Testo ::

»»

Partendo dalla regione meridionale del
paese, la pianura del Terai è abitata da varie etnie, tra cui spiccano i tharu,
una popolazione originale della zona, nota per possedere una particolare
resistenza genetica alla malaria.
In quest’area, come anche in tutto il
resto della pianura gangetica settentrionale indiana, è molto diffuso il vino
di palma, chiamato toddy in inglese e tari, o
nomi simili, nelle varie lingue locali.
Il sistema di raccolta di questa
bevanda è particolarmente semplice, visto che consiste nel praticare un’incisione
vicino ai fiori delle palme e legando una piccola giara di terracotta sotto al
taglio per raccogliere la linfa che lentamente ne fuoriesce.
Appena raccolto, in genere alla
mattina presto, il liquido inizia a fermentare e già dopo un paio d’ore
raggiunge una gradazione alcolica intorno ai 4-5 gradi.
Questa aumenterà fino a sera, diventando
via-via sempre più forte, come anche il gusto, ma un’eccessiva fermentazione,
lasciandolo a riposare per la notte, trasformerà invece il saporito vino in
aceto.
La stagione migliore è la calda estate ore-monsonica, durante la quale il fresco tari risulta essere particolarmente gradito.
In realtà la raccolta ed il consumo di
vino di palma non è una caratteristica esclusiva dell’etnia tharu, essendo
molto popolare anche in tutto il sub-continente ed in molte altre parti del
mondo, ma gli abitanti più numerosi nelle zone nepalesi dove si trovano le
palme adatte sono tharu (come anche apparteneva a questa etnia il gentile ragazzo
nepalese che ce lo fece assaggiare alcuni anni fa nei pressi del Parco
Nazionale di Chitwan).
Nelle regioni collinari una delle
etnie più importanti è quella newari, originaria della Valle di Kathmandu.
Ad essa va ascritta la produzione
dell’aila, un distillato prodotto con ingredienti quali riso, grano e miglio.
Questi vengono fatti fermentare grazie
al marcha (o murcha), un composto organico locale, per 4-5 giorni e
quindi distillati, cuocendoli sul fuoco in appositi contenitori di terracotta e
ottone.
La bevanda ottenuta assomiglia ad una
grappa secca, molto forte, intorno ai 50 gradi.
Come nel caso del tari e dell’etnia
tharu, la produzione ed il consumo di questo tipo di distillati, chiamati col
nome generico di rakshi, non è prerogativa unica della popolazione
newari, seppur l’aila, nome originale newari, abbia per loro una particolare
importanza anche durante le feste religiose, allorché viene abbondantemente
consumata.
Da parte nostra abbiamo avuto modo di
assaggiarlo in un ristorante tipico newari (noti in Nepal per le loro gratuite
ed apprezzate degustazioni di potenti aila) ed acquistando una bottiglia, di
recentissima produzione, abbellita dall’elegante stampa di una tipica finestra
di legno in stile newari.
La tongba è la bevanda alcolica tipica
dell’etnia tibeto-birmana limbu, la cui popolazione, oggigiorno, abita prevalentemente
remote regioni collinari dell’est nepalese.

««

Cosa fare :: Riscrivi il passo del testo sulle bevande alcoliche del Nepal che comincia con "Appena raccolto, in" e si ferma dopo "ai 4-5 gradi.", mettendo "alba" al posto di "mattina presto".

Dati mostrati ::
»»

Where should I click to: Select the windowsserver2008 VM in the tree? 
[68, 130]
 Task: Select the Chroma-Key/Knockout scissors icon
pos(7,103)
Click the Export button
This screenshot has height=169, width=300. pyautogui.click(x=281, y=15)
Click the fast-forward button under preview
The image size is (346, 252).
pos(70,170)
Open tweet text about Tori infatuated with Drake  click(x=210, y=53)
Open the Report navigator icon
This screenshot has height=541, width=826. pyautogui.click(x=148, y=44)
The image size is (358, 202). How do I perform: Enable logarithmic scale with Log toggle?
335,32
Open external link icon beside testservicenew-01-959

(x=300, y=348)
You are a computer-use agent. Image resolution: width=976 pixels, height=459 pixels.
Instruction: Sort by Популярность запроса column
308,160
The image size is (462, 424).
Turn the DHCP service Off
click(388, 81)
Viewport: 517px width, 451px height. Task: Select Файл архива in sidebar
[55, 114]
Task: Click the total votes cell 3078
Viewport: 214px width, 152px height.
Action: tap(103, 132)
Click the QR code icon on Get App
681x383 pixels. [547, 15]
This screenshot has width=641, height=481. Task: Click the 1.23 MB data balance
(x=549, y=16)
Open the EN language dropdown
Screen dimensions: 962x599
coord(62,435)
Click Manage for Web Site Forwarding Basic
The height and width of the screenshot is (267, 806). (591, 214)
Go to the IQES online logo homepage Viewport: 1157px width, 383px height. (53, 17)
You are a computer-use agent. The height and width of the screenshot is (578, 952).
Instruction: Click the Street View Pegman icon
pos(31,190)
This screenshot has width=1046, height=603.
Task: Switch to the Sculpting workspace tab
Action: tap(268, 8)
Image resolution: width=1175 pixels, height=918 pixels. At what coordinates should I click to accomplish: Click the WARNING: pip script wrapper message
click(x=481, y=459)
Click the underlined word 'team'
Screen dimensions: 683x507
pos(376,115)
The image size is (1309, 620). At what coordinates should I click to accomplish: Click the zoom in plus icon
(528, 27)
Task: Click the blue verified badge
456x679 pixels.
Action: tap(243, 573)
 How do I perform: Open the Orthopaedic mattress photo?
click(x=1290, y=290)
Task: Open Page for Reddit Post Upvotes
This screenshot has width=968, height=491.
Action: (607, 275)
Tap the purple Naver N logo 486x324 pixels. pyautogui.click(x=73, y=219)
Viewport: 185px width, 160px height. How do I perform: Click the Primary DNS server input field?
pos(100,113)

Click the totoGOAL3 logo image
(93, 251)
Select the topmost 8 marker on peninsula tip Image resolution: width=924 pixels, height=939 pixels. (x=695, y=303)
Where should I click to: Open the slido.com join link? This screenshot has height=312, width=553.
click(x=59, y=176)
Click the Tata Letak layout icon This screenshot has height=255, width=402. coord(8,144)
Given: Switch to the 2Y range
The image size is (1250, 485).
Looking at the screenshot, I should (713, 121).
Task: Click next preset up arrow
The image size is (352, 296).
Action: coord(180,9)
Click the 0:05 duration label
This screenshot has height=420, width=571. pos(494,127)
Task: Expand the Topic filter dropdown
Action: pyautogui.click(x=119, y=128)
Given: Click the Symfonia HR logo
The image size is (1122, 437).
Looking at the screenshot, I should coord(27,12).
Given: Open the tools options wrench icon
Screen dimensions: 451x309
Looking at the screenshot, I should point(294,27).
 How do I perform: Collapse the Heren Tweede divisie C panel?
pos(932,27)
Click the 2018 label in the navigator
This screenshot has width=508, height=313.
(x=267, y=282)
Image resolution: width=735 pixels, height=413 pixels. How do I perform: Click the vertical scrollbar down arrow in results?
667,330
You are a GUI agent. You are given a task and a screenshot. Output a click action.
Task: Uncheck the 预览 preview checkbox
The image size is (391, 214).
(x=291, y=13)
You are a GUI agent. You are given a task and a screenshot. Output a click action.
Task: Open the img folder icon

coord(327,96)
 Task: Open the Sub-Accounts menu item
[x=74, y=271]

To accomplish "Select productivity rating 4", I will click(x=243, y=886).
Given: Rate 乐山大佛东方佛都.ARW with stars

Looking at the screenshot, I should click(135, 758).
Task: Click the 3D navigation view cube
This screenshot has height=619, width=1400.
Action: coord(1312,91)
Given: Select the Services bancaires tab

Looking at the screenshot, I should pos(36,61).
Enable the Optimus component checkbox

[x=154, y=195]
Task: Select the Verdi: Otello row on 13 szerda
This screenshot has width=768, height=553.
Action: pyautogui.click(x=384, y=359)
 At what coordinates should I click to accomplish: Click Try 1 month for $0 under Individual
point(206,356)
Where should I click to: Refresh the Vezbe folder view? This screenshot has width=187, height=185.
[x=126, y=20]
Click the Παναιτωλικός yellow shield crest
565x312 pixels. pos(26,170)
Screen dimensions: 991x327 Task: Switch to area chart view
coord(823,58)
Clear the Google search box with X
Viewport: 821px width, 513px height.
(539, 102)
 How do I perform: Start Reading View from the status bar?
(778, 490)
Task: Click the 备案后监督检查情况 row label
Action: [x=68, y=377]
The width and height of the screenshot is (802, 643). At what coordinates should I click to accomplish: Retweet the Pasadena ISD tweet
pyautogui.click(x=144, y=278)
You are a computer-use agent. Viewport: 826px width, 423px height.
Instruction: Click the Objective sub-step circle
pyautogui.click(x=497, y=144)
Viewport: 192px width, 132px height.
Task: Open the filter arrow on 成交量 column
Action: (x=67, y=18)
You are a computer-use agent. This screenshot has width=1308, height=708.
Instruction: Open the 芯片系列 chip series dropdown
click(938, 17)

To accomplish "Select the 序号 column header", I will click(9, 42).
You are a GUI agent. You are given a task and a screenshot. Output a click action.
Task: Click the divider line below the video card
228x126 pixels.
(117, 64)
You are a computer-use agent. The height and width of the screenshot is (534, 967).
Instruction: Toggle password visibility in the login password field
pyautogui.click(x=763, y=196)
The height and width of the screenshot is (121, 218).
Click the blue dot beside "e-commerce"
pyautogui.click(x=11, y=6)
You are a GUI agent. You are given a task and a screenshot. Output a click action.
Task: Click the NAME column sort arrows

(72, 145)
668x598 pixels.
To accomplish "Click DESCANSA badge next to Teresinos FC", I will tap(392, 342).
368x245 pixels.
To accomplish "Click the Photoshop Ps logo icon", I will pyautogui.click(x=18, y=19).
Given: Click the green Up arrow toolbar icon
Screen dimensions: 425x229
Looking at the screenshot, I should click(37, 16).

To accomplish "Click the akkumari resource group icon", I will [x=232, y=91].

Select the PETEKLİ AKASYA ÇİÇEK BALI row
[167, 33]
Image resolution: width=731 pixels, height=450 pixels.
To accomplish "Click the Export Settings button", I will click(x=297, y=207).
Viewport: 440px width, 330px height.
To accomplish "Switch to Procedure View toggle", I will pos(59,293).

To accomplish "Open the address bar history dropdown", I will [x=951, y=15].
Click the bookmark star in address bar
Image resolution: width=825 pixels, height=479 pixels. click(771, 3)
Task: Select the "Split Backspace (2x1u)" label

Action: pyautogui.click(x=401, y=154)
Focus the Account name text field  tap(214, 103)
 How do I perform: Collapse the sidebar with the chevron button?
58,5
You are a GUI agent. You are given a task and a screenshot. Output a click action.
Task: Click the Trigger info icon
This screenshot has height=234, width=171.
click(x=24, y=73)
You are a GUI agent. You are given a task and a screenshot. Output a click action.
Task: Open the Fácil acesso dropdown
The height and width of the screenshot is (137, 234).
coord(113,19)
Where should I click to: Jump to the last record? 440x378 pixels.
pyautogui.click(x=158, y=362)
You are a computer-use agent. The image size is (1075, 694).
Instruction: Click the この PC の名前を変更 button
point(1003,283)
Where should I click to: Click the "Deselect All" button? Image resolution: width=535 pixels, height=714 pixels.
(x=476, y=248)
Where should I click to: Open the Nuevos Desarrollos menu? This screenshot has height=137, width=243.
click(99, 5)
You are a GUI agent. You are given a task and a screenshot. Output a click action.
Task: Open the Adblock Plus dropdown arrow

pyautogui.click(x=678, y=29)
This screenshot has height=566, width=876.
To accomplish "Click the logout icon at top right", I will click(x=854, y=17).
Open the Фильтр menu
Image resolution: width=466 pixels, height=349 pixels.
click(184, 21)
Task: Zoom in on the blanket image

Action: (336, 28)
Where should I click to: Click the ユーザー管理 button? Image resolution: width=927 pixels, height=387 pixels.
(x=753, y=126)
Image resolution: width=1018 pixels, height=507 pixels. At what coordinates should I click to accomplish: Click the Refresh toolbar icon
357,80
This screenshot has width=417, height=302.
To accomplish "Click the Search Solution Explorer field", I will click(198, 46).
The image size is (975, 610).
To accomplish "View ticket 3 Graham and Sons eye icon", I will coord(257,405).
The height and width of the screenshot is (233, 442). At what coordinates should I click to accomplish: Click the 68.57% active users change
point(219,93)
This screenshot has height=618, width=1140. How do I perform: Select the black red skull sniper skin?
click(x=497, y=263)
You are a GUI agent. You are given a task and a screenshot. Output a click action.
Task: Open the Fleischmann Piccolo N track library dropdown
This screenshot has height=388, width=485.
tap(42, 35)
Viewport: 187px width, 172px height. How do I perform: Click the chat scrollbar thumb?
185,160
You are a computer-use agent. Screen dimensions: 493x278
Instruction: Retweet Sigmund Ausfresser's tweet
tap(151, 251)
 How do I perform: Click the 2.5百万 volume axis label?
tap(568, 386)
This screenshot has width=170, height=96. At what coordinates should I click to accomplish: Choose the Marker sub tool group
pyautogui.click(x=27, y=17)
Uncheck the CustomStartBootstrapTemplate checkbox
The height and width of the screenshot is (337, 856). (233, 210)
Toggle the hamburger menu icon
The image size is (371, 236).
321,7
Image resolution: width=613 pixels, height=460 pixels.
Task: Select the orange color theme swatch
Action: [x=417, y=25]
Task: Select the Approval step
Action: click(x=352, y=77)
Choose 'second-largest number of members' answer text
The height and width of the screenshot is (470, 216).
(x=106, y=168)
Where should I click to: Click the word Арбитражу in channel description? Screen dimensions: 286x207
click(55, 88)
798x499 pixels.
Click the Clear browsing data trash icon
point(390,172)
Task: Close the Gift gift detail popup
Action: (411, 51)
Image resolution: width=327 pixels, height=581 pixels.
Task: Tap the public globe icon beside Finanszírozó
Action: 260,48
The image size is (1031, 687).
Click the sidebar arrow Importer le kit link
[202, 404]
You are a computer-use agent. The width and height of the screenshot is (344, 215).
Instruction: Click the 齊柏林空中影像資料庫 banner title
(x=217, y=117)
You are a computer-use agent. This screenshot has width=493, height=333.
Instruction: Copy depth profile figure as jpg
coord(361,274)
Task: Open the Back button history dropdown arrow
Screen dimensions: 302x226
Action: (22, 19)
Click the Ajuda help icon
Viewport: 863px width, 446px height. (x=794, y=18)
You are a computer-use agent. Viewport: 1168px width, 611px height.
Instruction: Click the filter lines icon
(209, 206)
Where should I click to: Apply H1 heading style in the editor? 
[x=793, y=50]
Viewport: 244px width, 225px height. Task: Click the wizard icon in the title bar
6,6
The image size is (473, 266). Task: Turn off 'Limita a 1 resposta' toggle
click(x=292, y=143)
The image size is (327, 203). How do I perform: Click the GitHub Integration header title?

««

Risposta ::
Appena raccolto, in genere alla
alba, il liquido inizia a fermentare e già dopo un paio d’ore
raggiunge una gradazione alcolica intorno ai 4-5 gradi.